When the New Jersey Division of Elections was contacted regarding an alternative to the religious wording, it said that the division did not allow for an alternative to “so help me God” because this was required by state statute. However, the division’s reply seemingly contradicts the fact that the form and statute (N.J.S.A. 41: 1-1) in question suggest parenthetically that an affirmation is allowed to replace the religious oath.

“As secretary of state, you are the chief election official for the state of New Jersey and, as such, you are the official with the authority to correct this constitutional violation,” FFRF Legal Fellow Karen Heineman writes to N.J. Secretary of State Tahesha Way. “We believe that the person contacted at the Division of Elections misunderstands the statutory requirement and the necessary availability of a secular alternative. We ask that an alternative form without the religious wording be provided or that the form explicitly allow for the religious wording to be omitted or struck. Candidates must not be forced to choose between either signing a religious oath they do not believe or not running for office.”

The Division of Elections previously recommended contacting the attorney general or the Legislature to change the statutory requirement. FFRF sent a letter to the attorney general last year explaining the unconstitutionality of a religious requirement for office but received no reply.

“First and foremost, Article 6 of the United States Constitution prohibits the government from requiring any kind of religious test for public office,” Heineman wrote. “In the bedrock case examining a requirement for an oath for public office, the U.S. Supreme Court held that ‘neither a state nor the federal government can constitutionally force a person ‘to profess a belief or disbelief in any religion.’ … Likewise, requiring someone who is running for elected office in New Jersey to profess to a god in which they do not believe would make a mockery out of the oath and the solemn promise to support the Constitution.”

In addition, the New Jersey Constitution mirrors the federal Constitution by prohibiting a religious test “as a qualification for any office or public trust” (Article I, paragraph 4).
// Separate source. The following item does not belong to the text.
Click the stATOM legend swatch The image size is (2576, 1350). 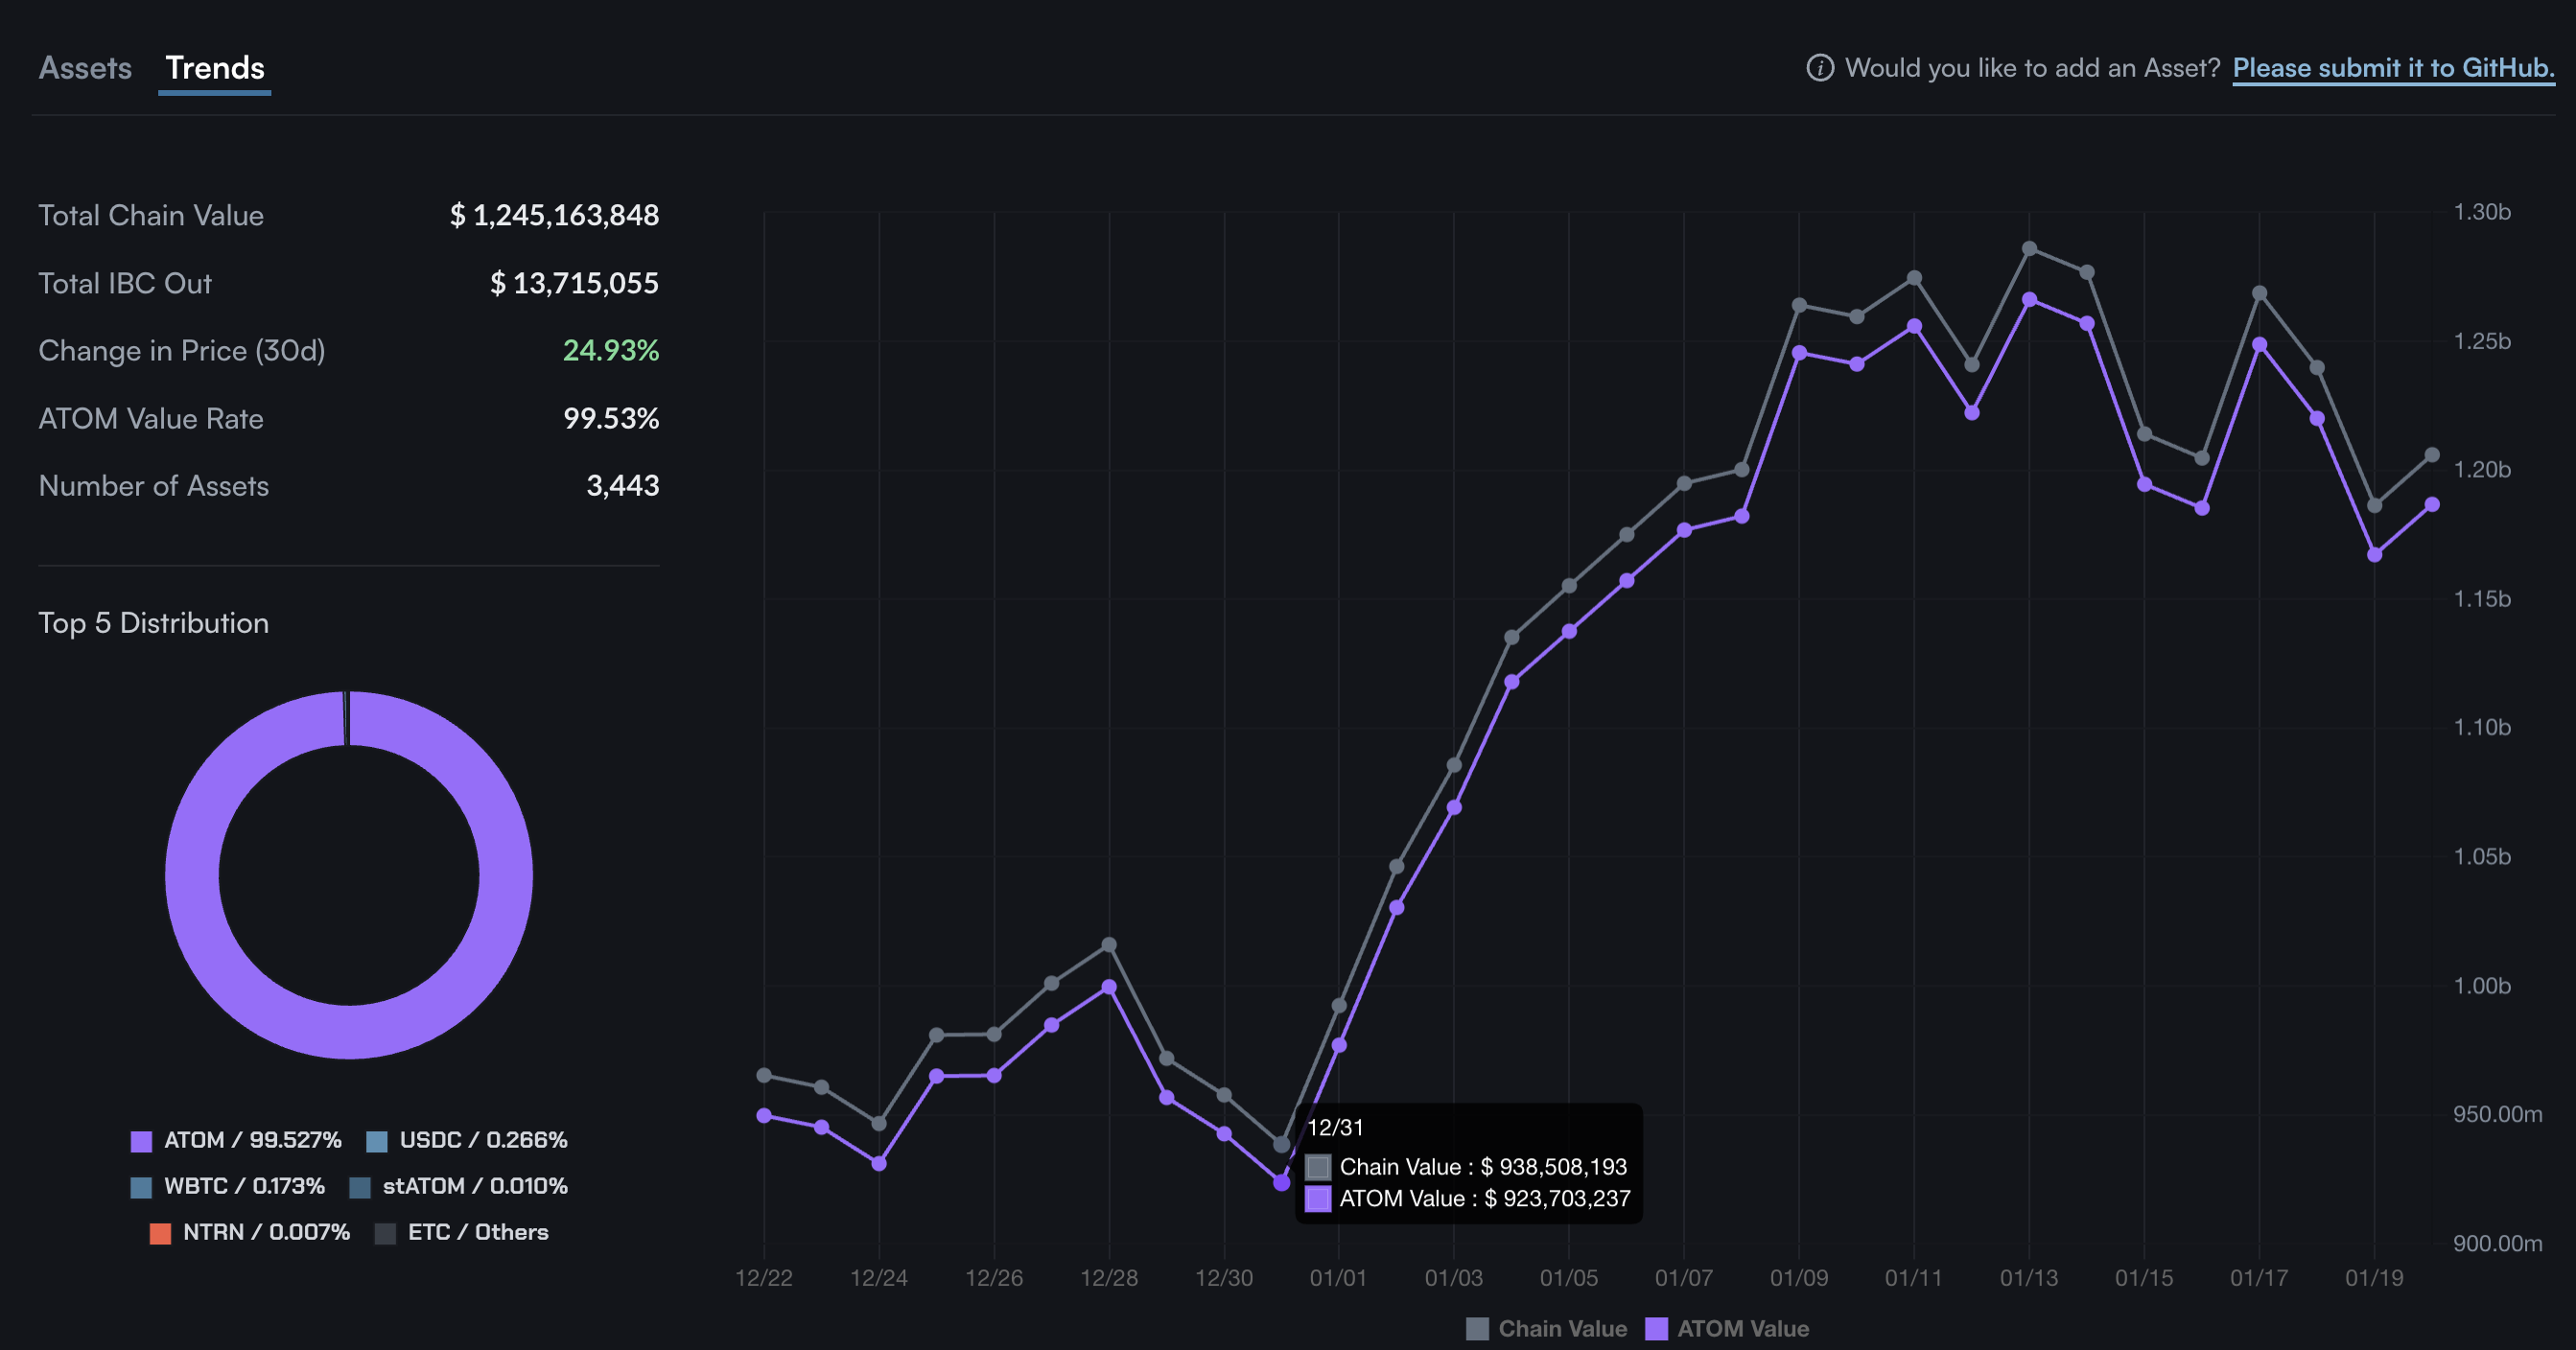pyautogui.click(x=360, y=1187)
And the oath for state legislators is defined and does not reference any god (Article IV, section VIII, paragraph 1). This section also specifically states that an oath or affirmation is allowed. Plus, the state Constitution allows for an oath or affirmation for public officers and employees (Article VII, section I, paragraph 1).
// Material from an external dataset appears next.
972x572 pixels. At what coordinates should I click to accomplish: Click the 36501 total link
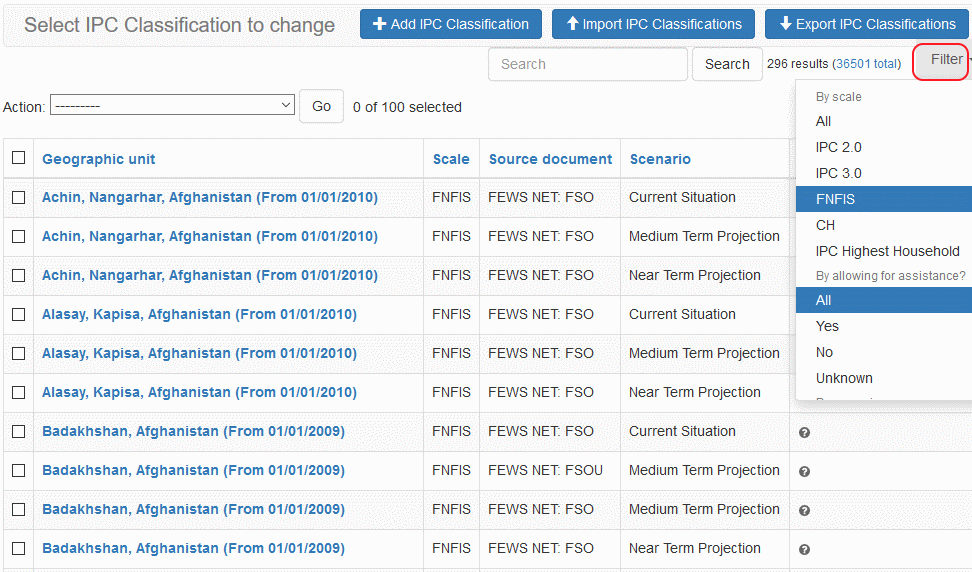(x=866, y=64)
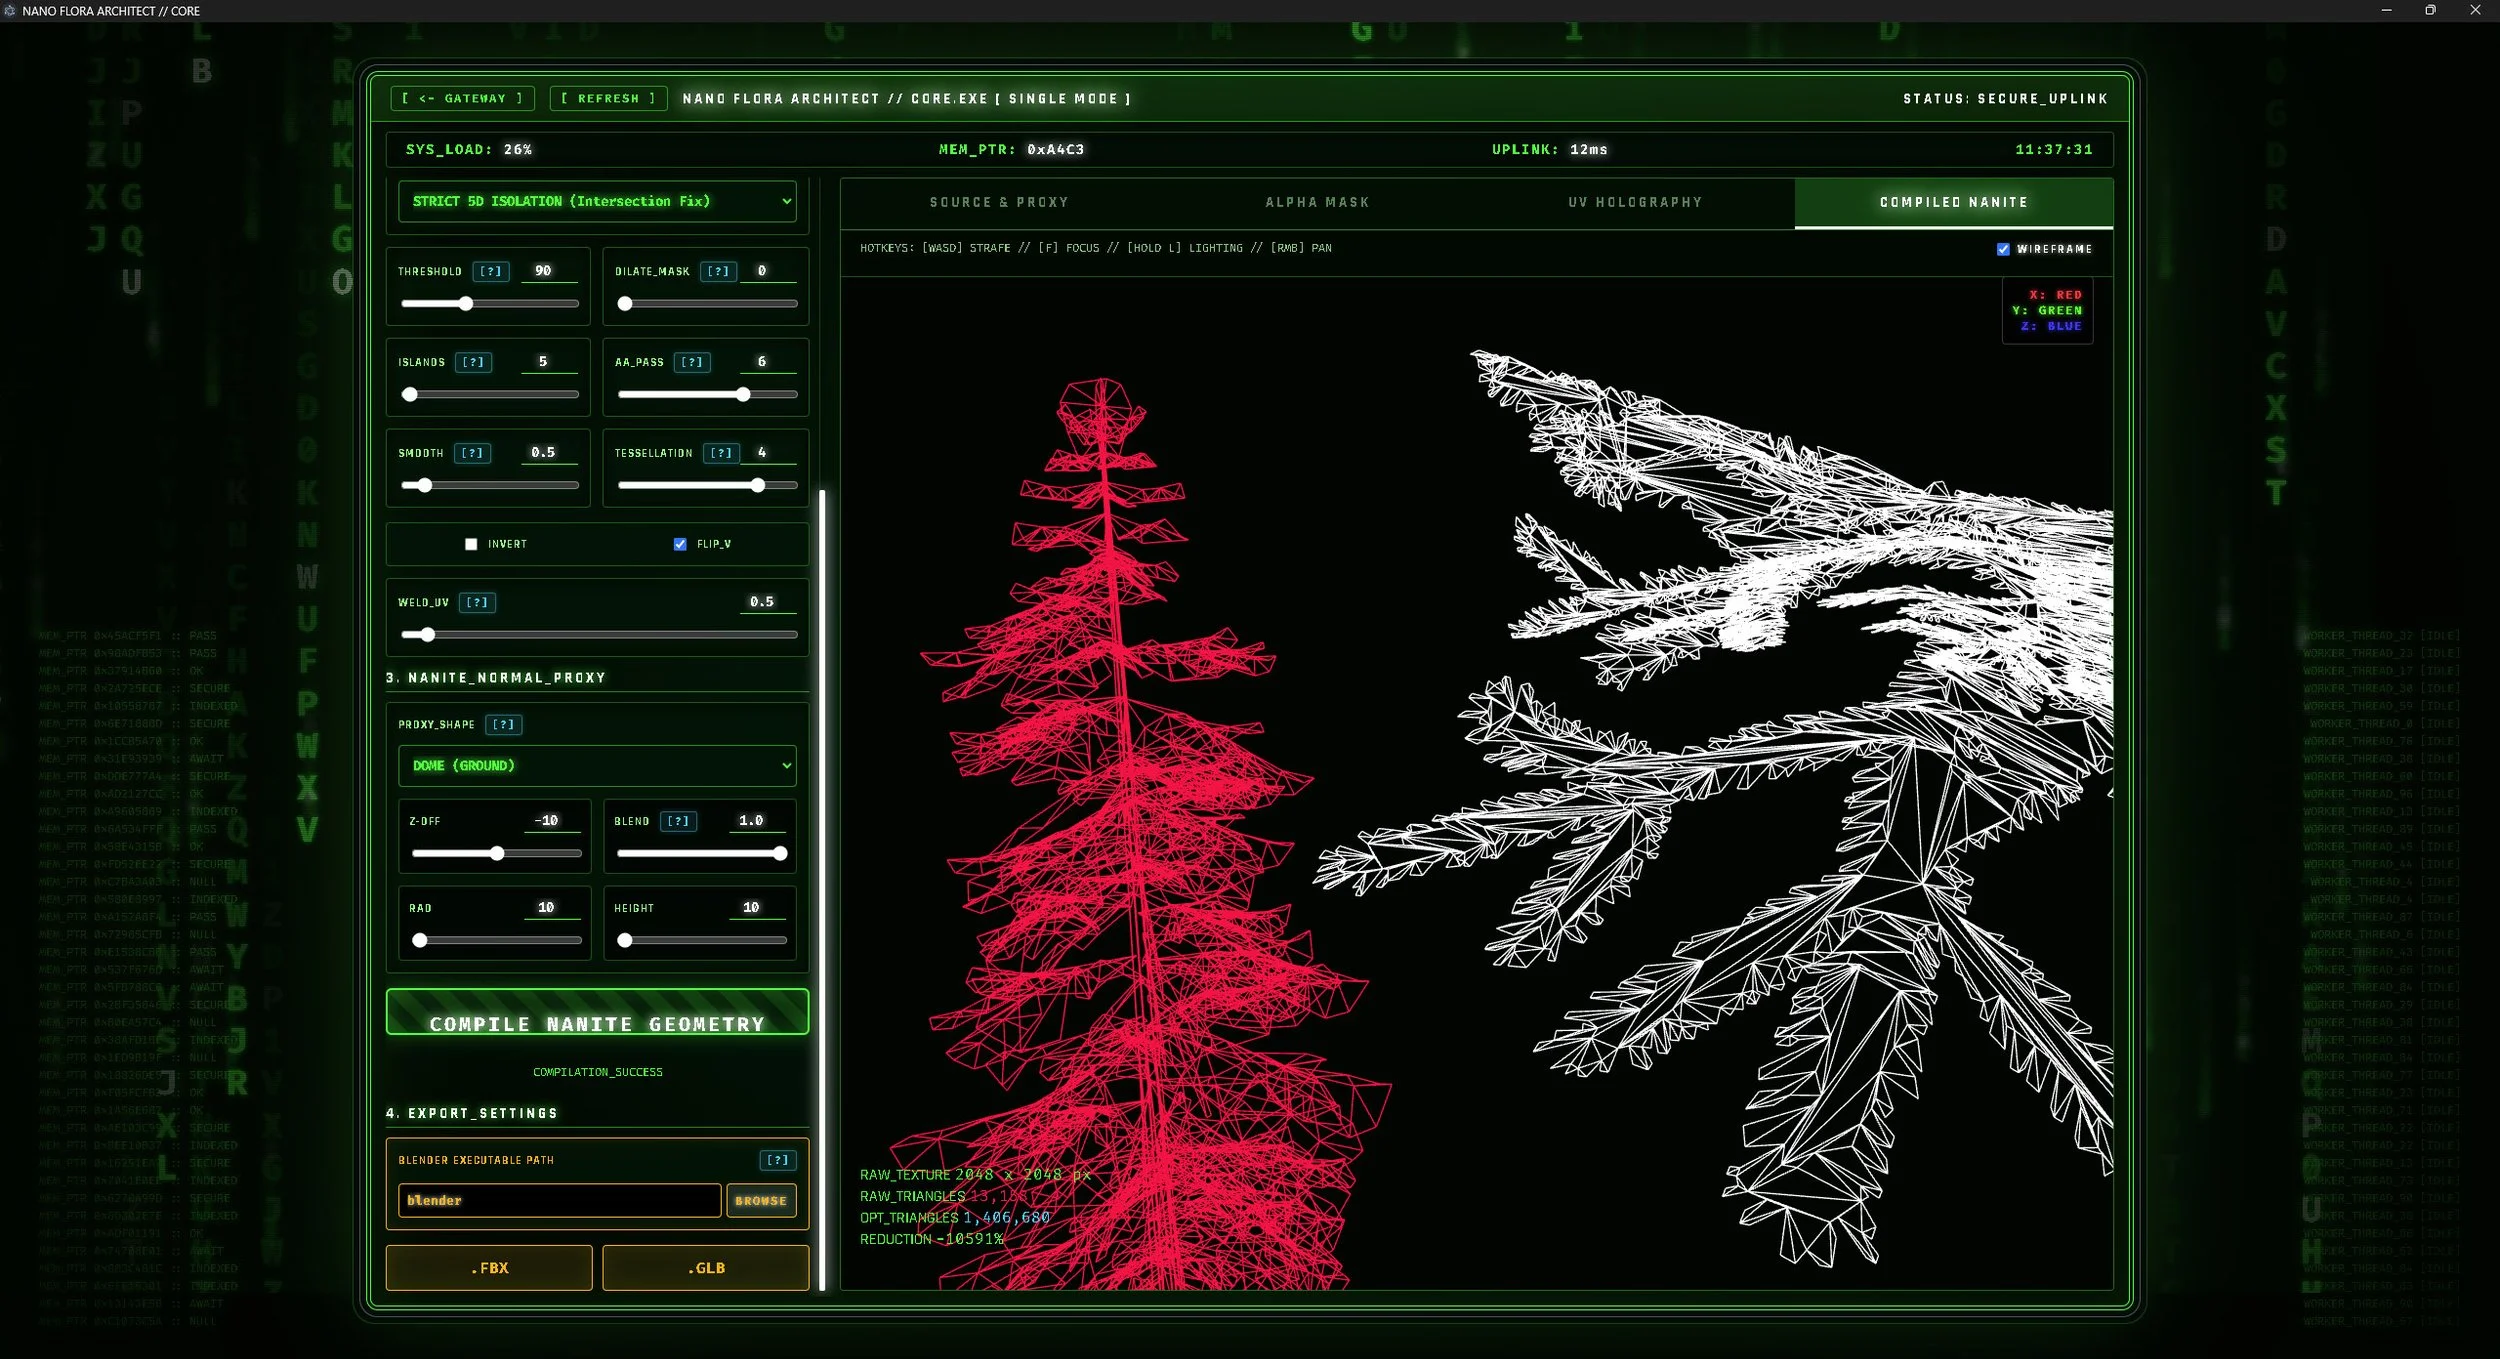The width and height of the screenshot is (2500, 1359).
Task: Open the ISLANDS help [?] tooltip
Action: (x=473, y=362)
FFRF successfully brought suit two years ago in federal court against the state of Alabama for requiring voters to sign a statement on the voter registration form that ended with “so help me God” with no secular option offered. The case was settled, and the form now includes an option to decline the last four words.

Today, almost a third of adult Americans identify as atheists, agnostics or nothing in particular, with the number of “Nones”(religiously unaffiliated) in New Jersey at 30 percent.
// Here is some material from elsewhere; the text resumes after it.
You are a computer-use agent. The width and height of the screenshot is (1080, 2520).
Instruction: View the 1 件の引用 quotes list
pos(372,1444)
“New Jersey is effectively prohibiting a significant portion of its population from running for office — or forcing it to lie,” says FFRF Co-President Annie Laurie Gaylor. “It’s high time for this unconstitutional practice to be brought to an end.”

The Freedom From Religion Foundation is a national nonprofit organization with 40,000 members, including more than 700 members in New Jersey. Its purposes are to protect the constitutional principle of separation between state and church, and to educate the public on matters relating to nontheism.